Chris Mooney is sick of the stick. The hockey stick, that is. I don’t blame him. How often should we have to revisit the tired argument over whether today’s climate is warmer than any time in the last 400 years or 1000? But here we are again, thanks to Joe Barton’s House Committee on Energy and Commerce, which commissioned three statisticians with no expertise in climatology to give Mann’s graph yet another once-over.
In the absence of anything else of substance to chew on this morning, I bothered to look at what Barton’s three wise men came up with. Same old, same old, it would appear. But wait. Not so fast. Turns out there is way more at stake. From the Barton report:
In this case we judge that there was too much reliance on peer review, which was not necessarily independent. Moreover, the work has been sufficiently politicized that this community can hardly reassess their public positions without losing credibility.
Read that again.Three allegedly distinguished academics — Edward J. Wegman of George Mason University, David W. Scott of Rice University and Yasmin H. Said of Johns Hopkins University — have taken it upon themselves to to attack not just paleoclimatologist Michael Mann, whose work was largely vindicated by the National Academies of Science just the other week, but the tendency of climate scientists to rely on peer review.
Their argument, at its core, is that climatologists are lousy at statistics and so should be working more closely with us, the real experts:
As statisticians, we were struck by the isolation of communities such as the paleoclimate community that rely heavily on statistical methods, yet do not seem to be interacting with the mainstream statistical community. The public policy implications of this debate are financially staggering and yet apparently no independent statistical expertise was sought or used.
Dr. Mann isn’t taking that lying down. Nor should he.
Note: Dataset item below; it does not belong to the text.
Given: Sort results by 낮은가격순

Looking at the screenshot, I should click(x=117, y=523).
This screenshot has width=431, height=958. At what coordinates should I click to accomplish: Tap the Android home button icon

He writes:
The panel makes the odd claim that there is “too much reliance on peer-review” which goes against every principle of current scientific practice. Barton in his ‘factsheet’ goes further and suggests that the anonymous peer reviewers themselves are in some way biased, a claim that he cannot possibly support since peer reviewers are in fact anonymous and this was not studied in the report
Indeed. While it is almost certainly true that any specific field of science is characterized by a small circle of researchers who spent a lot of time interacting with each other, that doesn’t mean they can’t do their jobs as scientists.
And yet that’s exactly what we get in the (non-peer-reviewed) Barton report:
In our further exploration of the social network of authorships in temperature reconstruction, we found that at least 43 authors have direct ties to Dr. Mann by virtue of coauthored papers with him. Our findings from this analysis suggest that authors in the area of paleoclimate studies are closely connected and thus ‘independent studies’ may not be as independent as they might appear on the surface.
To my mind, this is about much more than the validity of one graph. It’s about the very nature of scientific research in the 21st century. Much has been written of late about the flaws in the peer review process. But as others have noted, it’s like what Churchill said about democracy — the worst form of government except for all the others. Are the authors of Barton’s latest assault on the climate change consensus really suggesting we get rid of peer review?
Probably not. All we really get from them is “you should have talked with us first.” But this sort of disdain for the scientific community is entirely consistent with the lack of respect for science that typifies the Republican and Bush approaches to public policy. I suggest we should be very concerned when any elected official with any significant degree of power supports the not so subtle message that scientists by their very nature, can’t be trusted.
We have to nip this one in the bud, folks.